**Exercice court 1:**
Répondez aux questions suivantes sur l'extrait consacré au travail du verre.
(a) Dans la citation, que faisait cuire, jeune enfant, celui qui parle dans le vallon ?
(b) Quels éditeur et année accompagnent le titre de l'ouvrage cité ?
(c) D'après le dernier paragraphe, par quoi toutes les personnalités des verriers sont-elles animées ?
**Exercice court 2:** Reproduisez à l'identique le passage de l'extrait sur le travail du verre qui va de « Gaston Bachelard – » jusqu'à « dans leur travail. ».

**Extrait du document:**
^^^^^^^^

Le travail et la composition du verre
« Des fours ! Des cuves ! Dans le fond des forêts ! Ah ! qui nous remettra l’usine à la campagne, près de l’argile du vallon, et dans ce vallon même où, jeune enfant, je faisais cuire des billes ?… »
[…] « Acceptez par l’imagination le travail de l’ouvrier. Imaginez-vous en train de mettre le bois dans le four, gorgez le four de charbon à pleine pelle, provoquez le four dans une rivalité d’énergie. Bref, soyez ardent et l’ardeur du foyer perdra ses flèches contre votre poitrine, vous serez tonalisé par le combat. »
Gaston Bachelard – La Terre et les rêveries de la volonté –
José Corti, 1947.
Les propos des verriers se croisent, sur les mêmes sujets, qu’ils explorent sous des angles qui changent, avec des variantes quant à l’origine des expressions. La méthode de chaque verrier est unique. Les informations qui viennent compléter ce que nous pouvons avoir déjà entendu nous aident à mieux comprendre les techniques. Au fil de leur parole, nous découvrons des personnalités différentes, mais toutes animées par l’intérêt qu’elles portent à leur métier, et l’exigence dans leur travail.

^^^^^^^^

**Données sources:**
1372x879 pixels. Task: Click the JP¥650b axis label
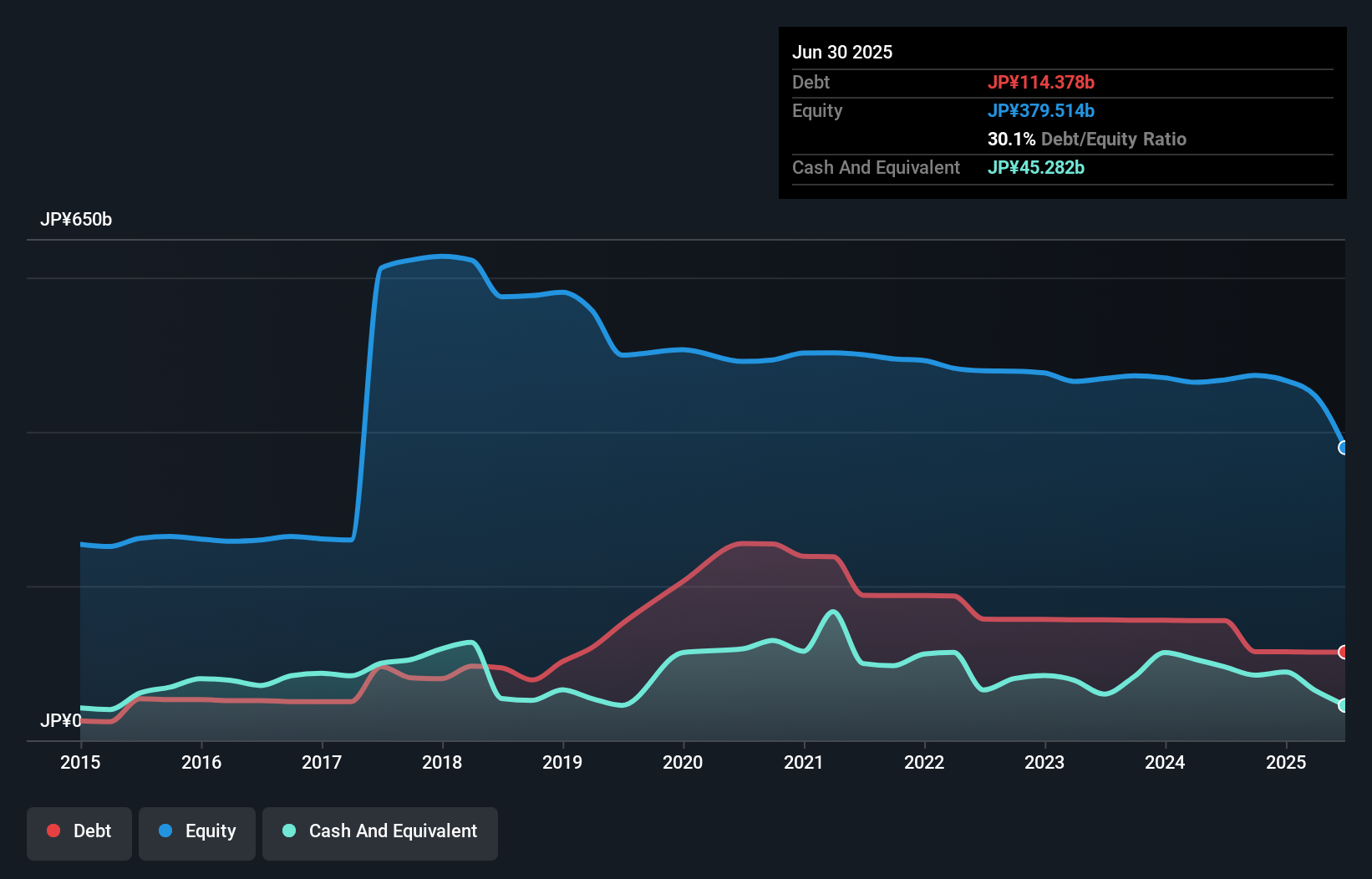[77, 220]
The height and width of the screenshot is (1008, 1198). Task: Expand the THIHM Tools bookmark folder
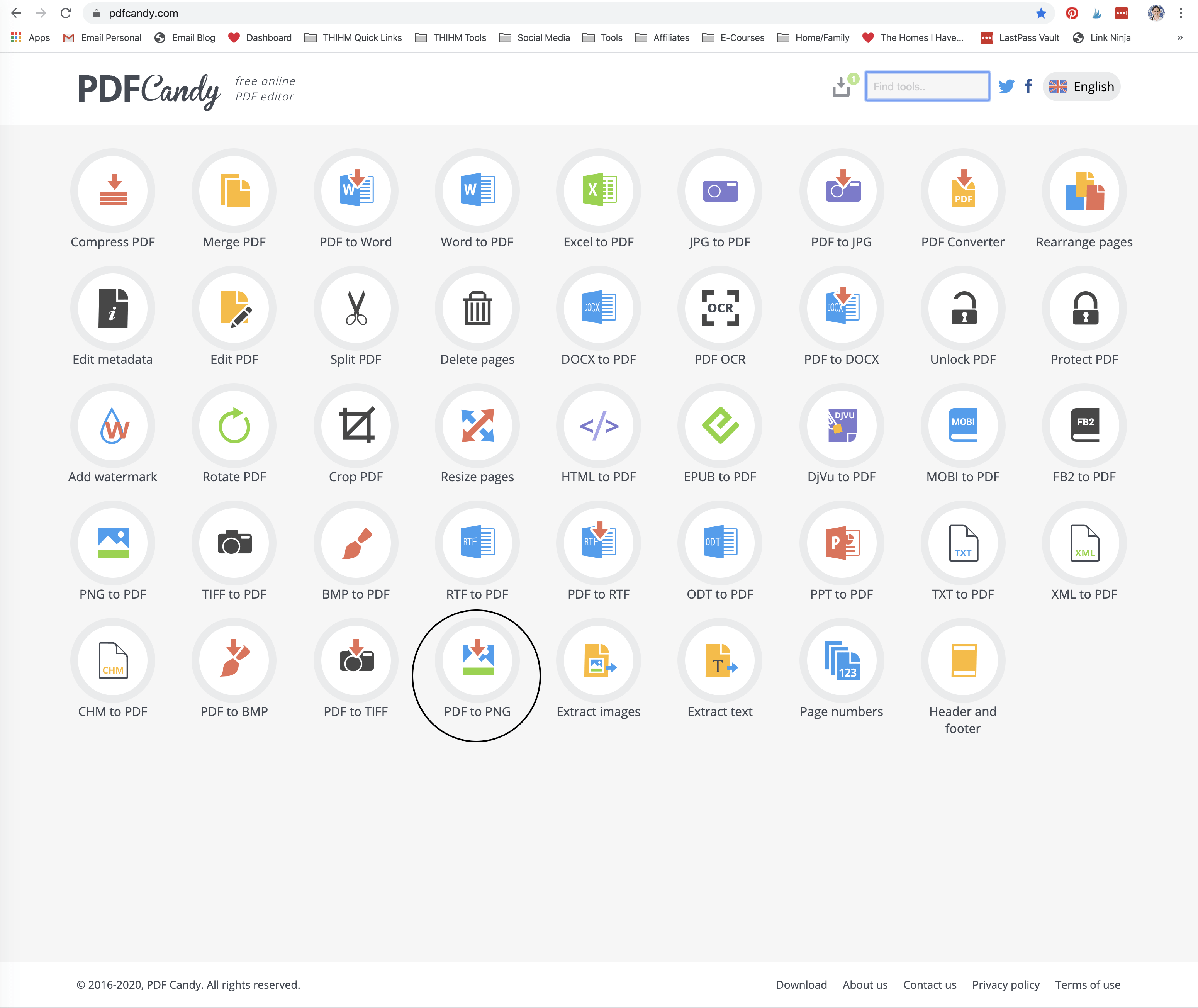click(x=451, y=38)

^^^^^^^^

**Corrigé 1:**
(a) Des billes.
(b) José Corti, 1947.
(c) Par l'intérêt qu'elles portent à leur métier et par l'exigence dans leur travail.

**Corrigé 2:**
Gaston Bachelard – La Terre et les rêveries de la volonté –
José Corti, 1947.
Les propos des verriers se croisent, sur les mêmes sujets, qu’ils explorent sous des angles qui changent, avec des variantes quant à l’origine des expressions. La méthode de chaque verrier est unique. Les informations qui viennent compléter ce que nous pouvons avoir déjà entendu nous aident à mieux comprendre les techniques. Au fil de leur parole, nous découvrons des personnalités différentes, mais toutes animées par l’intérêt qu’elles portent à leur métier, et l’exigence dans leur travail.